### [Task]
The lines below, from the one holding "13 de dezembro de 2023 (132, 162)" through the one holding "detikSport (224, 2373)", are to be restated word for word, with all images left out.

### [Dataset extract]
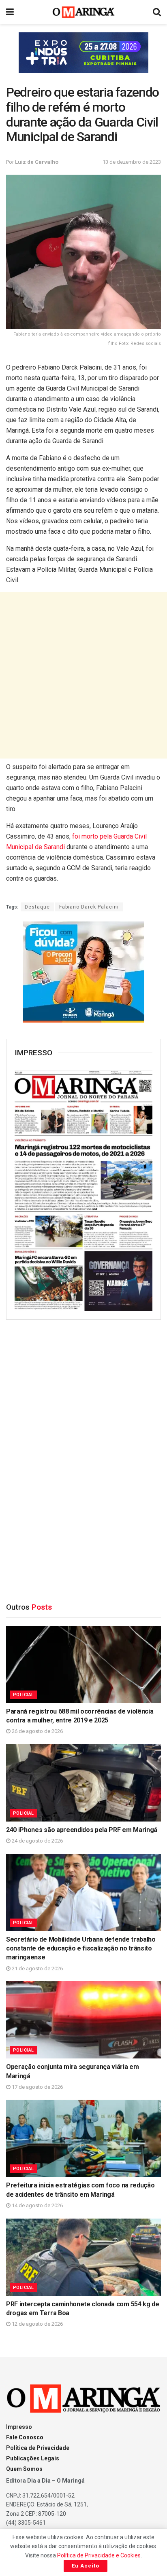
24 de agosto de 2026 (37, 1841)
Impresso (19, 2427)
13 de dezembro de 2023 (132, 162)
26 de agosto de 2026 (37, 1731)
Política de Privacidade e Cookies (99, 2555)
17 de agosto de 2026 (37, 2087)
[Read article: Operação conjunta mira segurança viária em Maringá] (83, 2019)
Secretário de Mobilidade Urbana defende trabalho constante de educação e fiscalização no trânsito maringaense (81, 1948)
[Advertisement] (83, 675)
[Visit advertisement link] (83, 52)
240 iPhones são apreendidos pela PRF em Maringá (81, 1830)
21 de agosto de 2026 (37, 1968)
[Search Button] (157, 12)
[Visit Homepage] (83, 12)
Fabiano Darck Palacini (89, 907)
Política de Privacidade (37, 2448)
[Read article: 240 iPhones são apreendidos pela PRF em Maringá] (83, 1783)
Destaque (37, 907)
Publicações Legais (32, 2458)
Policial (23, 1694)
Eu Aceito (85, 2566)
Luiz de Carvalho (36, 162)
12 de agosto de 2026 (37, 2324)
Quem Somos (24, 2469)
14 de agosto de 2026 (37, 2205)
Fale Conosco (24, 2437)
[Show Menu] (10, 12)
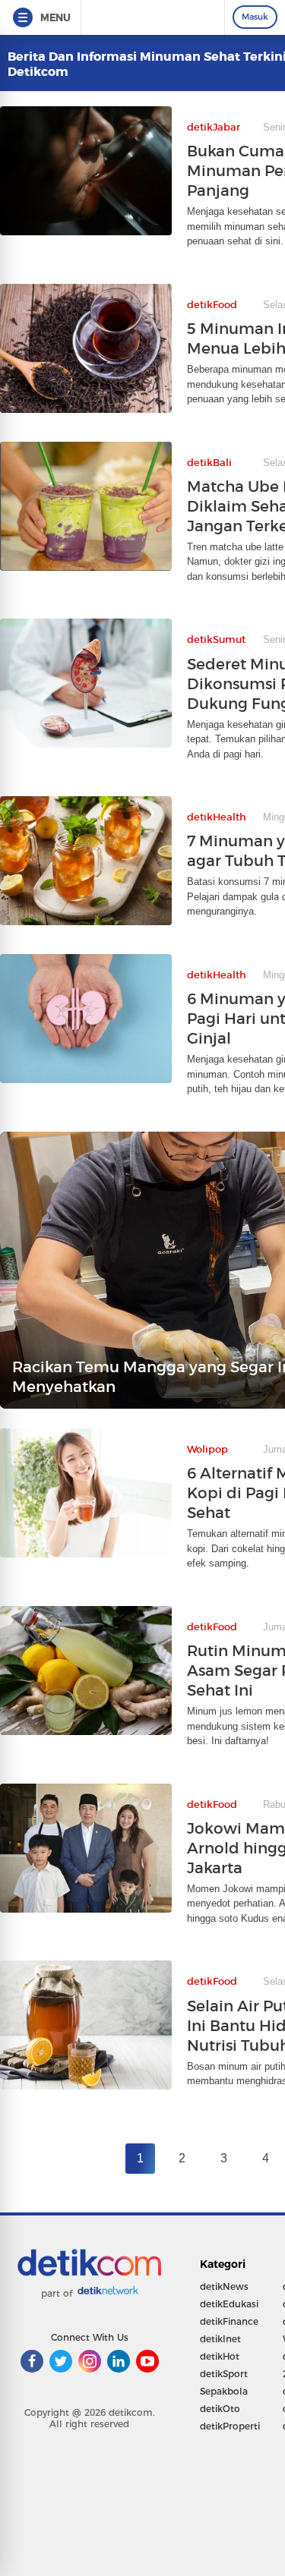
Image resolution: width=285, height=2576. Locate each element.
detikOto (220, 2408)
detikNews (224, 2286)
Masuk (255, 16)
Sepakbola (224, 2391)
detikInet (220, 2339)
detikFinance (229, 2321)
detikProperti (230, 2426)
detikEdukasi (229, 2304)
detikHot (219, 2356)
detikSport (224, 2373)
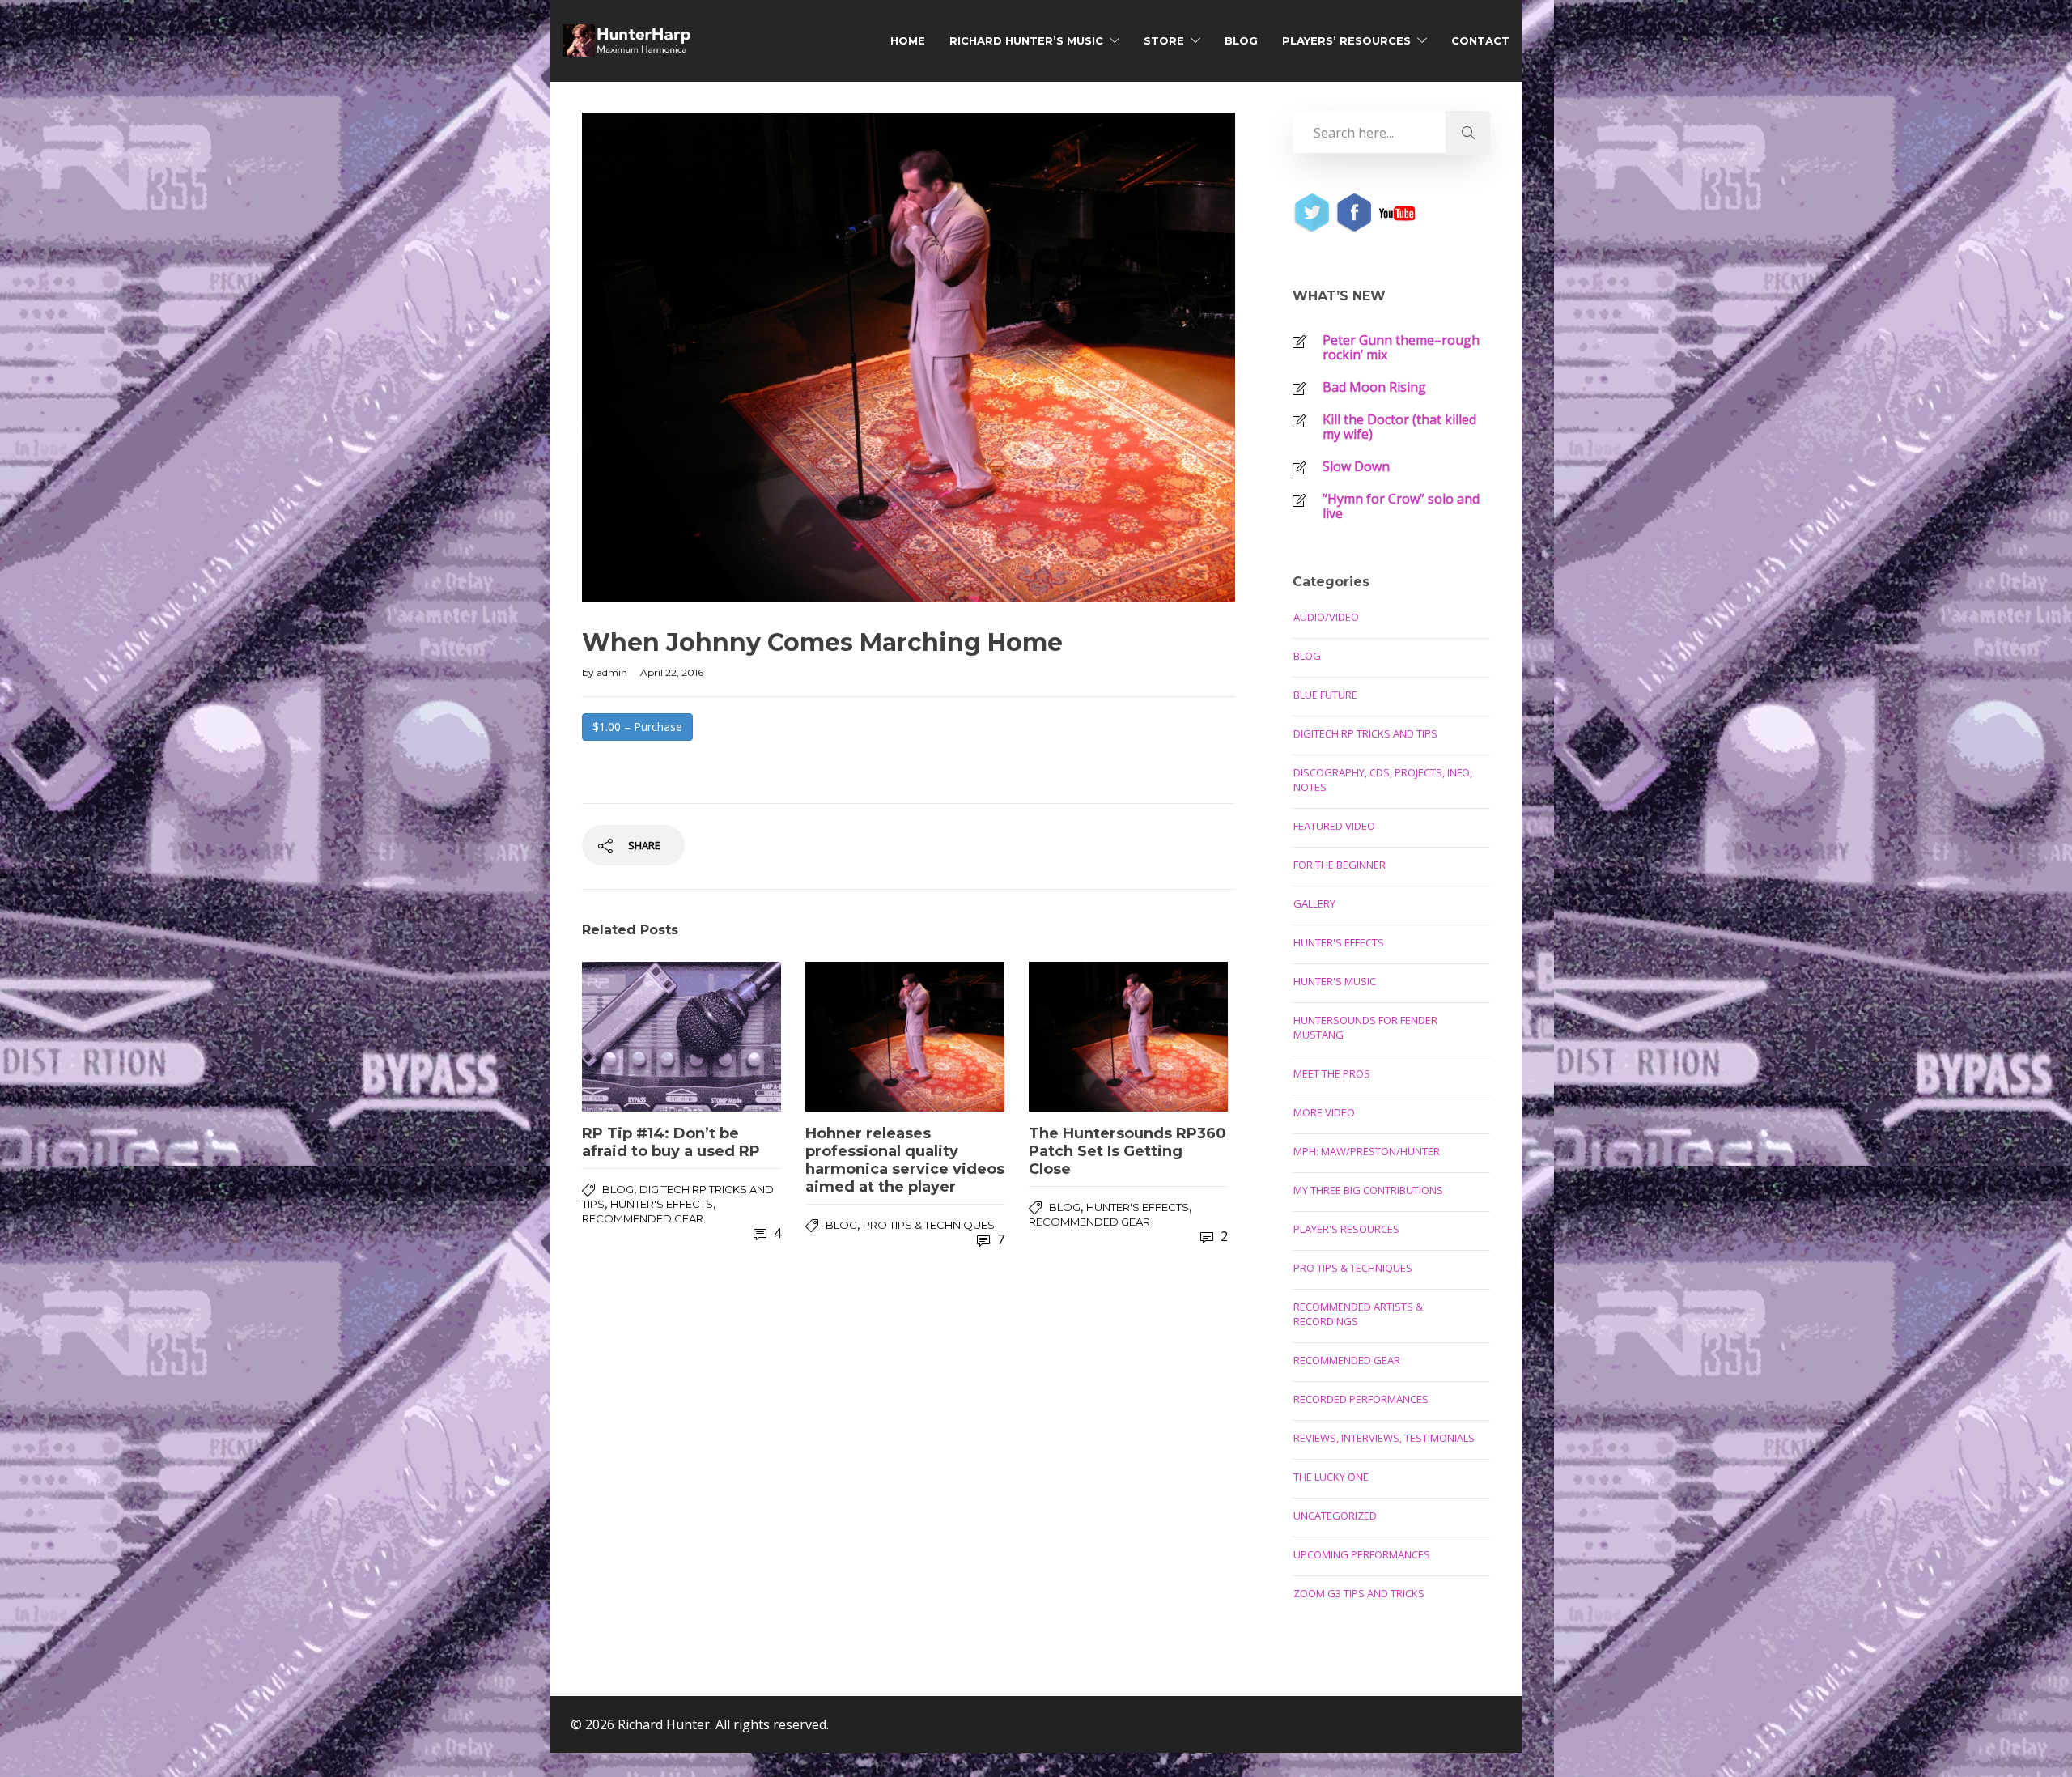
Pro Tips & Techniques (929, 1224)
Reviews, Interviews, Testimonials (1384, 1438)
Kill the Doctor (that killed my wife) (1399, 426)
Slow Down (1356, 466)
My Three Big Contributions (1368, 1190)
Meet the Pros (1331, 1073)
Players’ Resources (1346, 40)
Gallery (1314, 903)
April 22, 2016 (671, 672)
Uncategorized (1335, 1515)
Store (1164, 40)
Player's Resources (1346, 1229)
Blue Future (1325, 694)
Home (907, 40)
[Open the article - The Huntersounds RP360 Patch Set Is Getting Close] (1128, 1037)
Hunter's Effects (661, 1203)
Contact (1480, 40)
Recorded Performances (1361, 1399)
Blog (1241, 40)
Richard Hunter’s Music (1026, 40)
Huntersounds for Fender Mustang (1365, 1027)
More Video (1324, 1112)
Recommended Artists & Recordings (1358, 1313)
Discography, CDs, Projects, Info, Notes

### [Expected answer]
13 de dezembro de 2023 (132, 162)
26 de agosto de 2026 (37, 1731)
Política de Privacidade e Cookies (99, 2555)
17 de agosto de 2026 (37, 2087)
[Read article: Operação conjunta mira segurança viária em Maringá] (83, 2019)
Secretário de Mobilidade Urbana defende trabalho constante de educação e fiscalização no trânsito maringaense (81, 1948)
[Advertisement] (83, 675)
[Visit advertisement link] (83, 52)
240 iPhones são apreendidos pela PRF em Maringá (81, 1830)
21 de agosto de 2026 (37, 1968)
[Search Button] (157, 12)
[Visit Homepage] (83, 12)
Fabiano Darck Palacini (89, 907)
Política de Privacidade (37, 2448)
[Read article: 240 iPhones são apreendidos pela PRF em Maringá] (83, 1783)
Destaque (37, 907)
Publicações Legais (32, 2458)
Policial (23, 1694)
Eu Aceito (85, 2566)
Luiz de Carvalho (36, 162)
12 de agosto de 2026 (37, 2324)
Quem Somos (24, 2469)
14 de agosto de 2026 (37, 2205)
Fale Conosco (24, 2437)
[Show Menu] (10, 12)
Image resolution: width=285, height=2576. Locate each element.
detikOto (220, 2408)
detikNews (224, 2286)
Masuk (255, 16)
Sepakbola (224, 2391)
detikInet (220, 2339)
detikFinance (229, 2321)
detikProperti (230, 2426)
detikEdukasi (229, 2304)
detikHot (219, 2356)
detikSport (224, 2373)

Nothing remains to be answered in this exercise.